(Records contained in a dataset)
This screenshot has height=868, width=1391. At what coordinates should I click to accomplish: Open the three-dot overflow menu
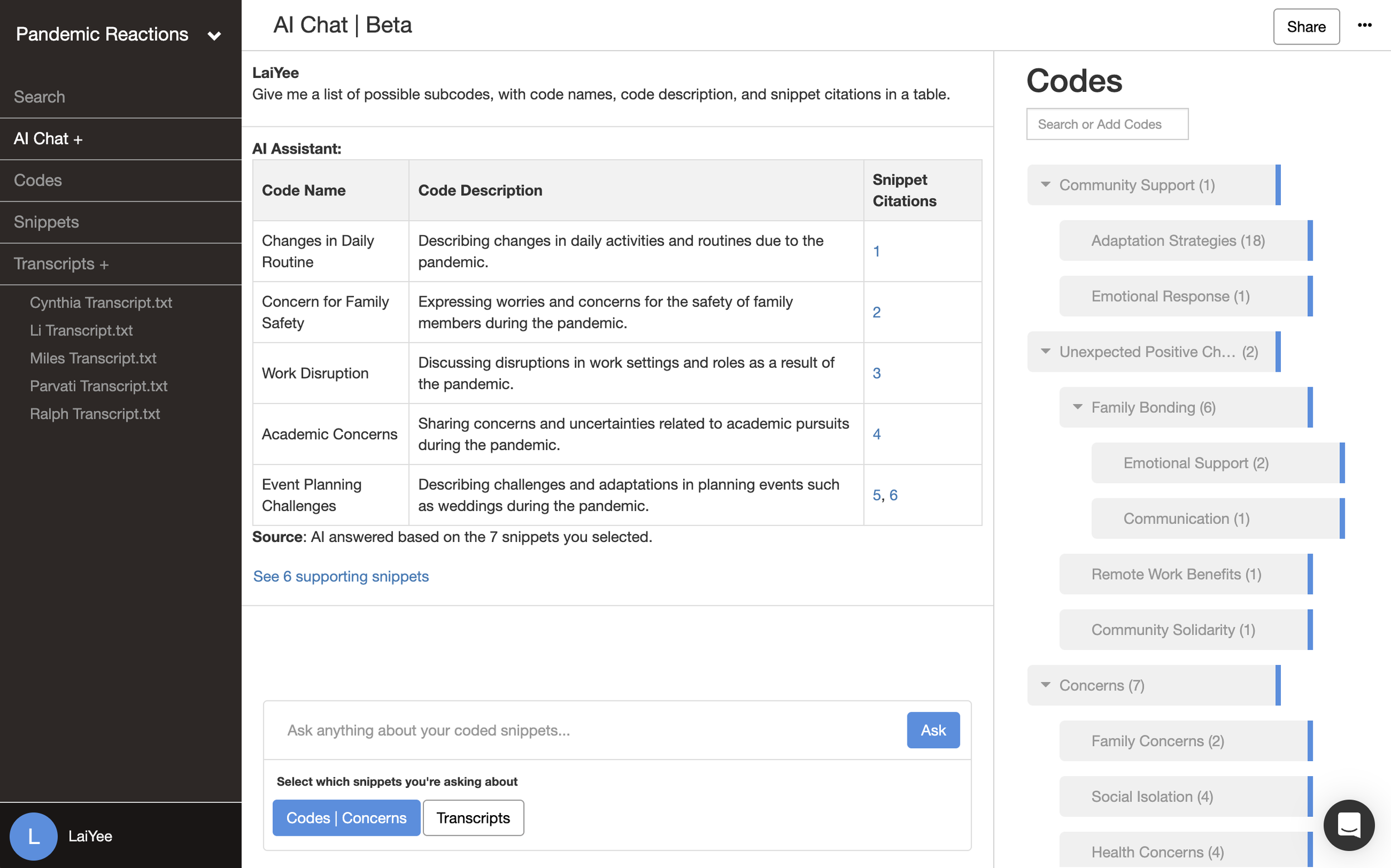[1365, 24]
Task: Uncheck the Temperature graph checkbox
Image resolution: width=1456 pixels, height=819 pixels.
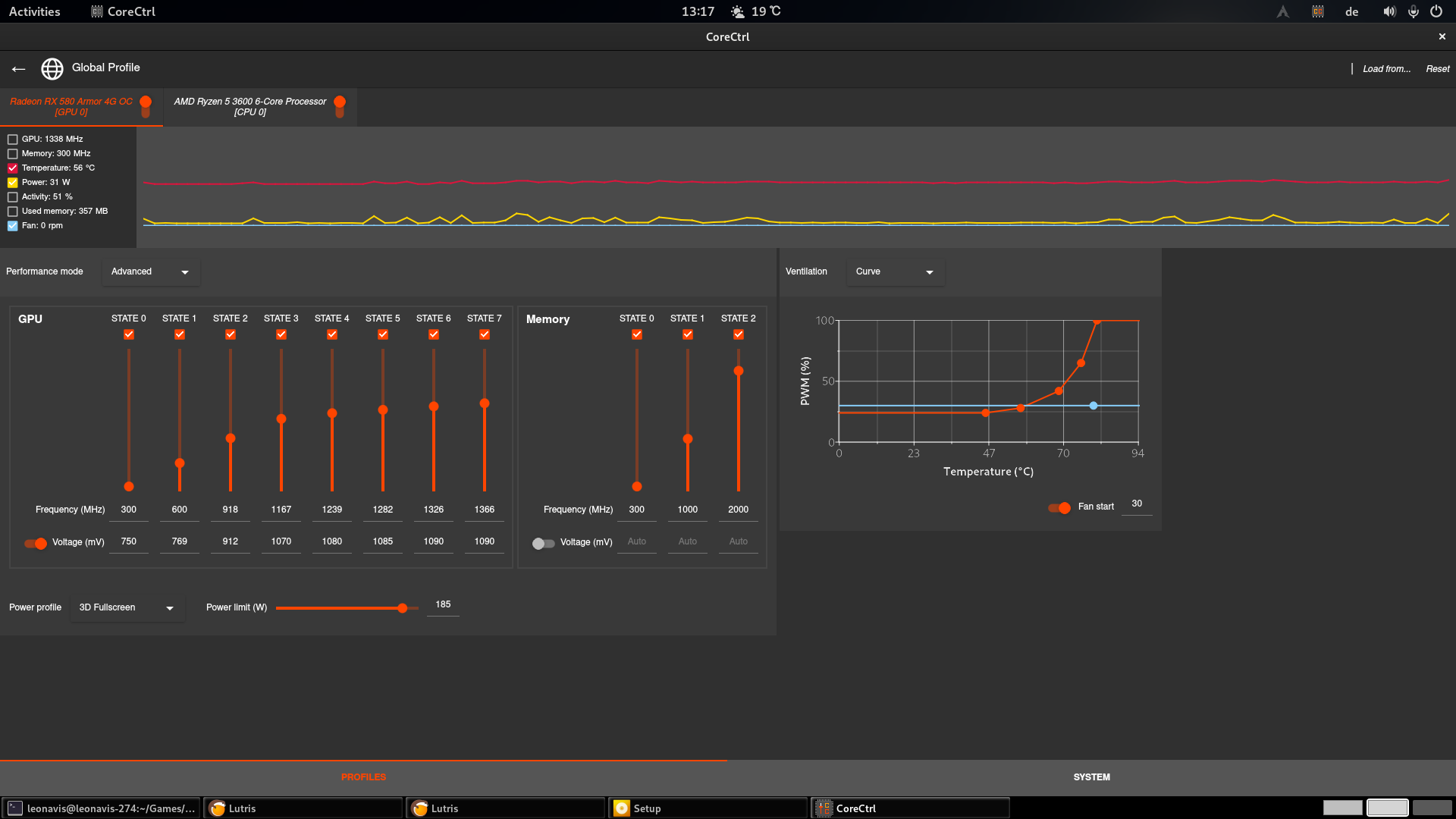Action: coord(13,168)
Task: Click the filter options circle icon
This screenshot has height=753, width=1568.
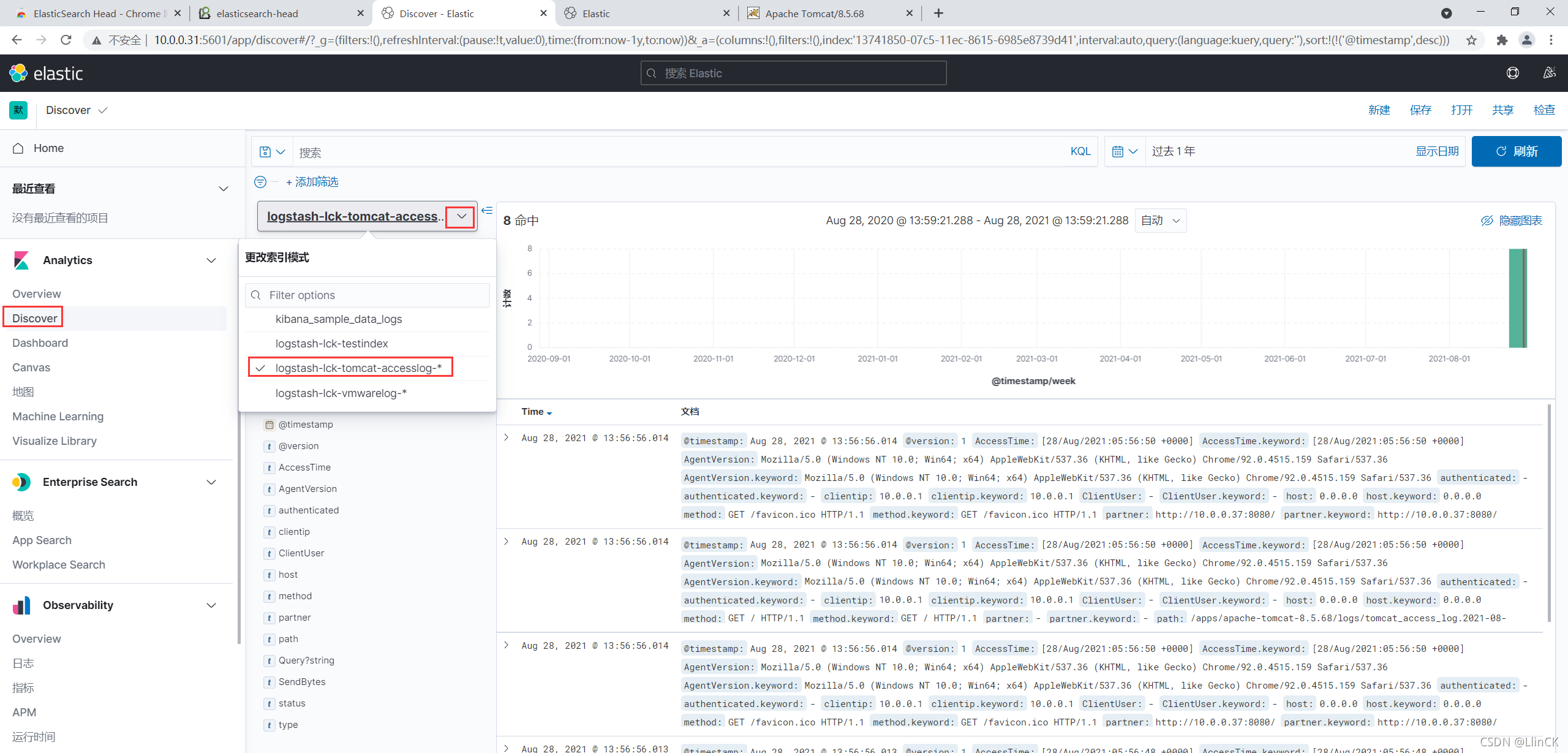Action: point(260,182)
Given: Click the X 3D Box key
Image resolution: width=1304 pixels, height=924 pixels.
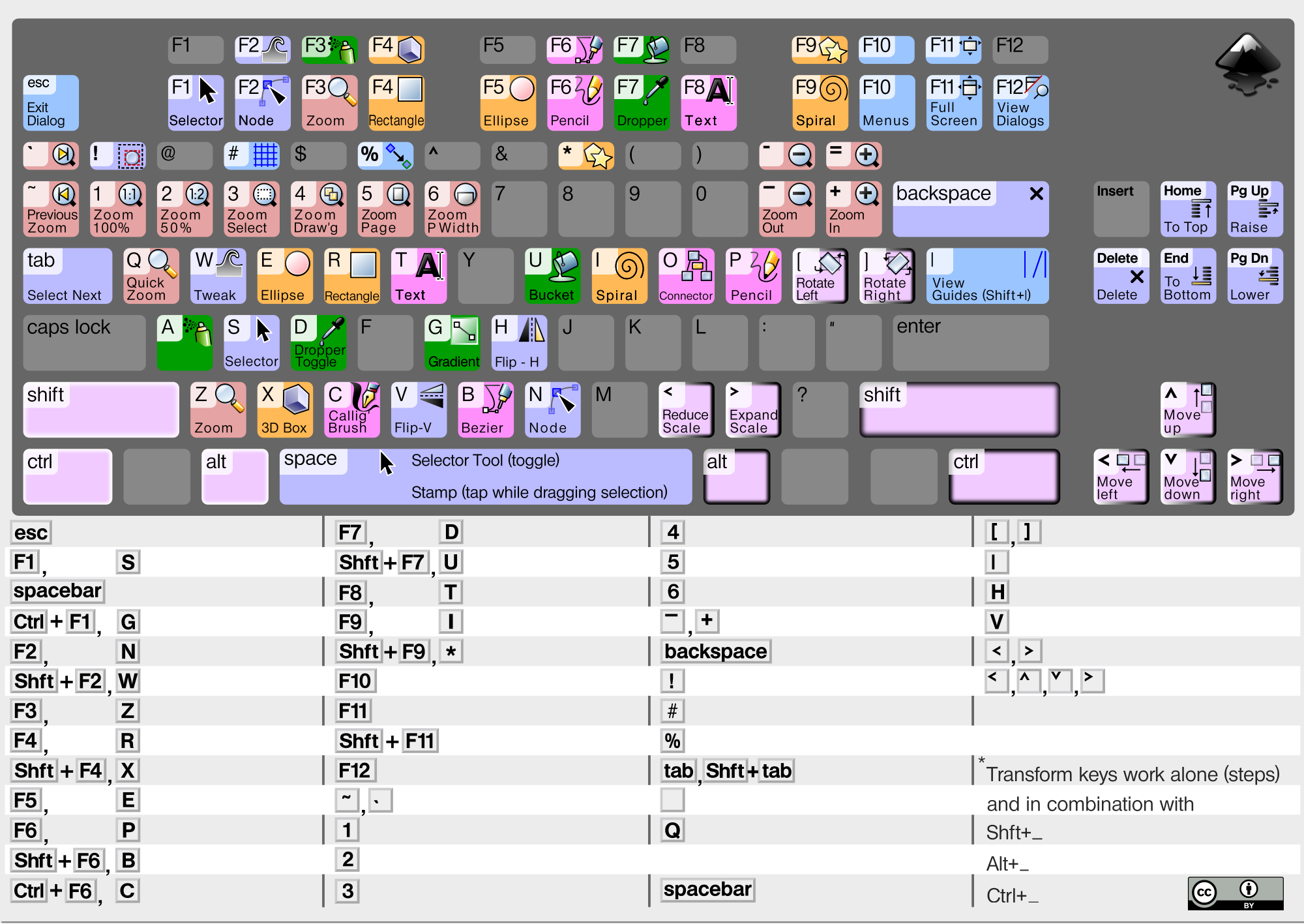Looking at the screenshot, I should (284, 409).
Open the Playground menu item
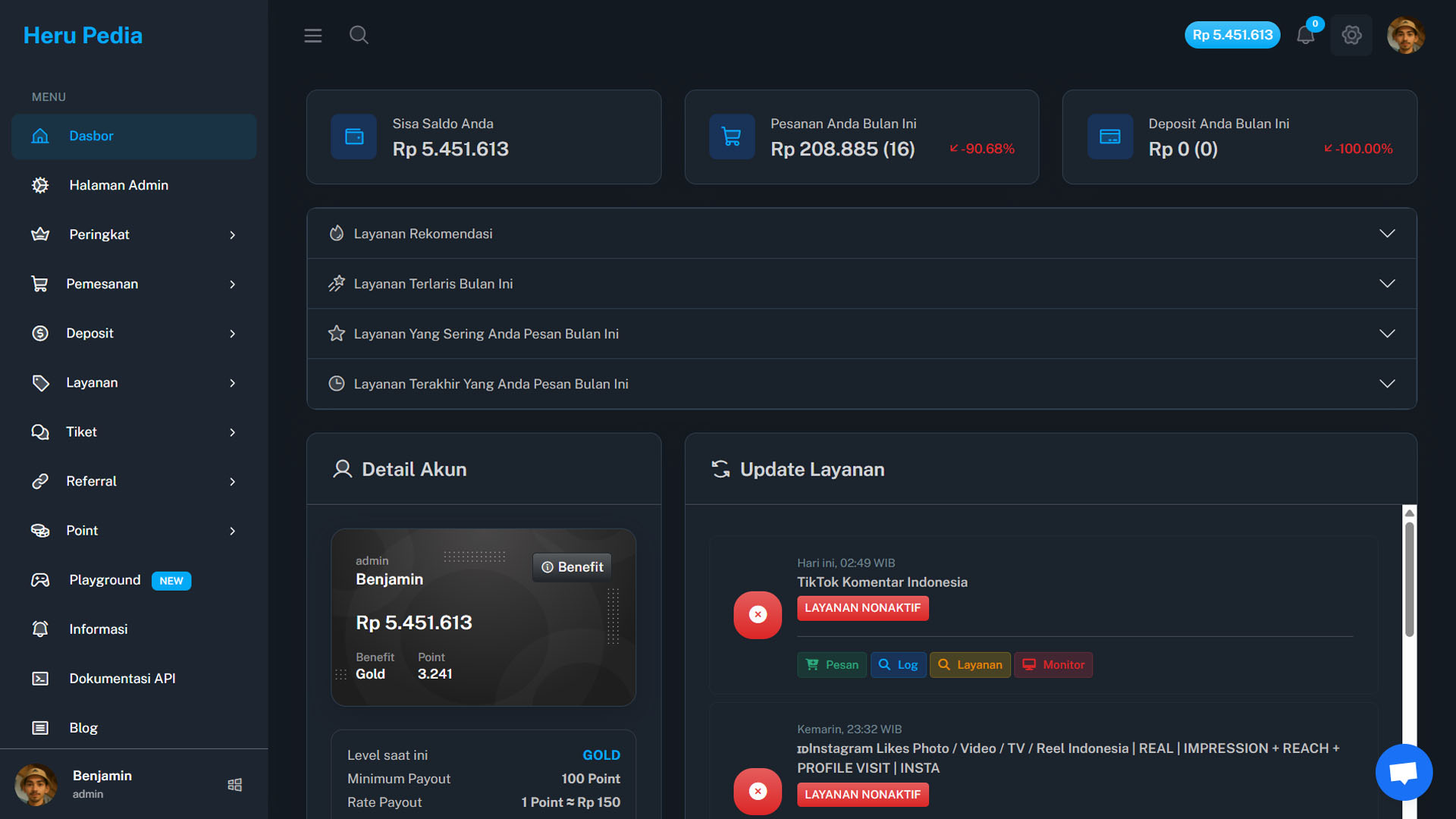This screenshot has width=1456, height=819. pos(105,580)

▸ **Exercise goal**
Among the entries, how many lines include the word "Task"? Answer with only the number.

▸ **Exercise solution**
2